What causes Anger in Children and Teens?
Anger can be triggered by any number of causes. Below are some underlying reasons children may be dealing with anger:
- Stressors: Can include conflicts with peers or teachers, teasing, pressure from parents or academic failures.
- Parenting: Parents who are overly strict or harsh and use frequent physical punishment have children that develop low self-esteem and anger difficulties. Having parents who manage anger poorly creates children who manage anger poorly.
- Grief: A child may be stuck in the grieving process.
- Social Skills Deficits: Children lacking social skills find it difficult to get along with others and become frustrated and angry.
- Learning Disabilities: Frustration of not being able to learn the same way peers do can result in anger.
- Temperament: A child’s natural temperament is determined by as much as 50% by their genetic makeup, some kids naturally have a temperament that makes them irritable, short fused, and easily frustrated.
- Sensory Integration Dysfunction: Children with sensory integration problems overreact to everyday stimuli and can lead to anger.
- Language-Processing problem: Children who do not know how to express their feelings with words can become angry and explode.
- Mood Disorder: Children who are bipolar, depressed, or anxious may develop angry outbursts.
- ADHD: A combination of impulsive behavior and constant frustration can result in angry outbursts.
- Abuse (sexual, physical and emotional): Children who are maltreated are more likely to develop aggression and inappropriate behavior.
What can be done to treat Anger in Children and Teens?
Uncontrolled eruptions of temper negatively affect relationships, friendships, and school.

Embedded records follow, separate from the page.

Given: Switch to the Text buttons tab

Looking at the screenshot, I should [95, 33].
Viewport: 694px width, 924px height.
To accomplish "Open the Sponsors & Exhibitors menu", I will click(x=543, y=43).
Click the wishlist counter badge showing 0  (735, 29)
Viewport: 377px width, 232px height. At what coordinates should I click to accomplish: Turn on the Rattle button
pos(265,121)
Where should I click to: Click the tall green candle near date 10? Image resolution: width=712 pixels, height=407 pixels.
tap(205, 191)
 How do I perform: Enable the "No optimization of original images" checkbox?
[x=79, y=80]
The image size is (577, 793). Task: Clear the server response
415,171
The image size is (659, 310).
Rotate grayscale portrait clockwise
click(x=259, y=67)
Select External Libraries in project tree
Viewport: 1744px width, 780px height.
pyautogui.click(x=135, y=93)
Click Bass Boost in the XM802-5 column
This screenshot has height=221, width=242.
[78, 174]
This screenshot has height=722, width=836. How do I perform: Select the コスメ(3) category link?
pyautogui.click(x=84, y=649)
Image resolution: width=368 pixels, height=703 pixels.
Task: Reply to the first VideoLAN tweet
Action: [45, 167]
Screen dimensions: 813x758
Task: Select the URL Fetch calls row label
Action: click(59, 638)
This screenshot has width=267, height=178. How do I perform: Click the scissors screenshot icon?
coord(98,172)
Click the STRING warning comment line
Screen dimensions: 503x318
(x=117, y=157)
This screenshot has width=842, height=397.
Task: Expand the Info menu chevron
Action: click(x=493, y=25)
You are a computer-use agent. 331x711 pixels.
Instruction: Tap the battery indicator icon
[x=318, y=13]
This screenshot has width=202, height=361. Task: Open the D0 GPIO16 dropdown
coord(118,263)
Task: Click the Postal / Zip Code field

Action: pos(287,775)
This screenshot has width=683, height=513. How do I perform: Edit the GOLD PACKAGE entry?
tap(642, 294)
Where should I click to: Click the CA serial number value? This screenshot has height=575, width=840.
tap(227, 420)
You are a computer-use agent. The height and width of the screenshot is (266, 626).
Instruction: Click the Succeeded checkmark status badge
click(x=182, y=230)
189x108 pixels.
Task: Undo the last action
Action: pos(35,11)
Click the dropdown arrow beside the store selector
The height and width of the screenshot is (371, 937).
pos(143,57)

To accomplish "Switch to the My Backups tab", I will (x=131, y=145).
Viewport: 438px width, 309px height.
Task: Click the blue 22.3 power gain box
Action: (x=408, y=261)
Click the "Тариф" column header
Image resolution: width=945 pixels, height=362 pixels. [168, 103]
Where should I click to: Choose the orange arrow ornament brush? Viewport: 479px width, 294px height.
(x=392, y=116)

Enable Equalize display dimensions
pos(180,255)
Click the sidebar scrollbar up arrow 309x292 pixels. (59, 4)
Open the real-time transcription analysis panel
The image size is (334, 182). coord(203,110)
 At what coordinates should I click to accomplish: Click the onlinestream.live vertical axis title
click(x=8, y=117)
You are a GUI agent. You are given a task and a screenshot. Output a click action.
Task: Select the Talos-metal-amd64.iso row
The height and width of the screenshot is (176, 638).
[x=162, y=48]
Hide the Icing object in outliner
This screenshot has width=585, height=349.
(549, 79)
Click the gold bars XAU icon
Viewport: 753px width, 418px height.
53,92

Helping your child learn to deal with anger in a healthy way has many benefits. In the short term it stops anger from causing your child and your family distress. In the longer term, it helps them learn to solve problems and cope with emotions. With help, these children become “assertive” and capable of communicating their frustrated feelings clearly and appropriately, preferring to seek solutions and capable of compromise . As adults they’ll be able to move through their anger quickly and resolve conflicts.
Treatment for children and teens in behavioral or group therapy usually focuses on:
- Providing coping and problem-solving skills to deal with anger, use of coping statements
- Improving their ability to regulate behavior and manage anger
- Goal setting, organizational skills
- Perspective taking, social problem solving, making friends and negotiating with peers
- Relaxation techniques including counting and taking deep breaths
- Biofeedback that makes children aware of their increased heart rate and frustration
Some ways parents can help:
- Don’t judge them for their anger, let them know that all feelings are allowed, only actions need to be limited, such as hitting.
- How you respond to anger can influence how your child responds to anger, bring calm to the situation, and don’t yell at your child.
- Work together with your child to try to figure out what triggers their anger
- When you see early warning signs of anger, give your child a gentle reminder that you’re noticing angry signs and now could be a chance to try their calming strategies.
- Have a specific goal you work toward (eg- keeping tantrums away during the morning) and keep track of progress.
- Use positive feedback when they’re trying their strategies or meeting a goal.
- Set limits- allowing feelings does not mean you allow destructive actions. Kids should not be allowed to hit others, including their parents or destroy property.